Betreft: Een kwantitatieve analyse van het lerarentekort
Uitgevoerd door: Ontwikkelkracht en Education Lab
Datum: april 2024
Het lerarentekort is een van de grote uitdagingen in het Nederlands onderwijs. Er is een structureel gebrek aan leraren. De tekorten zijn de afgelopen jaren toegenomen en zullen naar verwachting blijven stijgen.
Dit rapport bevat een kwantitatieve analyse van het lerarentekort. Hoe zien de tekorten er precies uit? Wat zijn de aantallen studenten op de lerarenopleidingen?

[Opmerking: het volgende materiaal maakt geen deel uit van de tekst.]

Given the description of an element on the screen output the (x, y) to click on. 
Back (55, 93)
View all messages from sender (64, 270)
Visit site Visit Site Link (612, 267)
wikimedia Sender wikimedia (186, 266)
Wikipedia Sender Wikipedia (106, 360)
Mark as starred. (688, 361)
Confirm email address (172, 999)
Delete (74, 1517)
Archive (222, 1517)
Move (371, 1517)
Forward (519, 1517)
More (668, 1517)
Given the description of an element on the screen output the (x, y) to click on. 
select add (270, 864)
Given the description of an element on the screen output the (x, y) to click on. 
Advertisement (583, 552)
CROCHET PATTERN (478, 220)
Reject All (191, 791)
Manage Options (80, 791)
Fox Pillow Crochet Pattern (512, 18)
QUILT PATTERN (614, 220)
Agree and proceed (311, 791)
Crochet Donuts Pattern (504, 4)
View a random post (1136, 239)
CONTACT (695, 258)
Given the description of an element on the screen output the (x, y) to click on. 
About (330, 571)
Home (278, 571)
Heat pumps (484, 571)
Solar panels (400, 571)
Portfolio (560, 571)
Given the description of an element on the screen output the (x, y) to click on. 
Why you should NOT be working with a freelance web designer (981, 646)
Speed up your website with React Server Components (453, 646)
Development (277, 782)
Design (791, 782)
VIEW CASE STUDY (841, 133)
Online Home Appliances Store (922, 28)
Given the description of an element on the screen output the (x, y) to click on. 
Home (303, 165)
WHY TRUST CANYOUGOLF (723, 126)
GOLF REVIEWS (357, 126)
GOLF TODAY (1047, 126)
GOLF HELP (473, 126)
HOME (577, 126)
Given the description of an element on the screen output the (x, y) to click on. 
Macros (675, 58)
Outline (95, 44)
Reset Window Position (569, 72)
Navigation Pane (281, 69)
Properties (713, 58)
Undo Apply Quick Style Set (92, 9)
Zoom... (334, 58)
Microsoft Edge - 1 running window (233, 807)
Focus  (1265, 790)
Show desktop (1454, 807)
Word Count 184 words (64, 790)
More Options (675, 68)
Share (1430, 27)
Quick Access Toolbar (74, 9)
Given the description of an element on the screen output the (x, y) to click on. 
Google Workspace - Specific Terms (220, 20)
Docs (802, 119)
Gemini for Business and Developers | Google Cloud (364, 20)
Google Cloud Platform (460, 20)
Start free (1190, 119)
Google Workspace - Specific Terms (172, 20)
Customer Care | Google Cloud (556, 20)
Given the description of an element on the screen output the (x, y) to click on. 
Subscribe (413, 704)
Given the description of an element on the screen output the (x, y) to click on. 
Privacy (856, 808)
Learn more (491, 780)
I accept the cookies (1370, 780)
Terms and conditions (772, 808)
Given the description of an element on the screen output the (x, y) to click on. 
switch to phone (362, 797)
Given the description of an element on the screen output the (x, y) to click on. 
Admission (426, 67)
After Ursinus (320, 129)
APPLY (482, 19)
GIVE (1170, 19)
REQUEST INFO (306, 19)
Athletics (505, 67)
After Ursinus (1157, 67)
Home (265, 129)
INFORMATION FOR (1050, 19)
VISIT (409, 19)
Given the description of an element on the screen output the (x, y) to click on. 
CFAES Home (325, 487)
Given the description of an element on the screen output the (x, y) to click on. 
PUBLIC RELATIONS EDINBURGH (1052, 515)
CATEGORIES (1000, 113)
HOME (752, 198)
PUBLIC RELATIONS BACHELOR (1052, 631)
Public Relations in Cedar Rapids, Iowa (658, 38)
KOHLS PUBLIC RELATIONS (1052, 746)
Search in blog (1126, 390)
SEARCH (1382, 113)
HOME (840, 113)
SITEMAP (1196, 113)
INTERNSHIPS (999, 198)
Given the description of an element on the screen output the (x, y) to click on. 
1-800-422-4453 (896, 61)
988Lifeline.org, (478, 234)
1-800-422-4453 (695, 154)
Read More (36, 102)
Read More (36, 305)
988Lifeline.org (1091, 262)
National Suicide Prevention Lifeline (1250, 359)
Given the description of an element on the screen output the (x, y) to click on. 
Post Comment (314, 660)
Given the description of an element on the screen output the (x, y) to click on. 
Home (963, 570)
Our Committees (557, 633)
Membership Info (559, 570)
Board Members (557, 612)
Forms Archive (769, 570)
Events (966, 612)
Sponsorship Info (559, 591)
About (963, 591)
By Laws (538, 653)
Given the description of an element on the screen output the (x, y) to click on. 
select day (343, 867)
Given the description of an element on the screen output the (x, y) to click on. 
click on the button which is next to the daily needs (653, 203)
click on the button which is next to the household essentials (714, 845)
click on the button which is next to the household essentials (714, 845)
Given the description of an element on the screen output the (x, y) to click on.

En hoe gaat het in de eerste jaren in het beroep? En wat gebeurt er met de leraren die voor een ander beroep kiezen?
Het doel van dit rapport is om te komen tot een betere diagnose van het lerarentekort. Een uitgebreide diagnose is een noodzakelijke stap. Als men beter kan duiden waar de tekorten ontstaan, kan er een meer passende aanpak worden ontwikkeld.
Conclusie
Het rapport biedt een diagnose van het lerarentekort in het funderend onderwijs op basis van verschillende cijfers en kwantitatieve analyses. Er is gekeken naar bestaande trendinformatie en deze is aangevuld met eigen analyses.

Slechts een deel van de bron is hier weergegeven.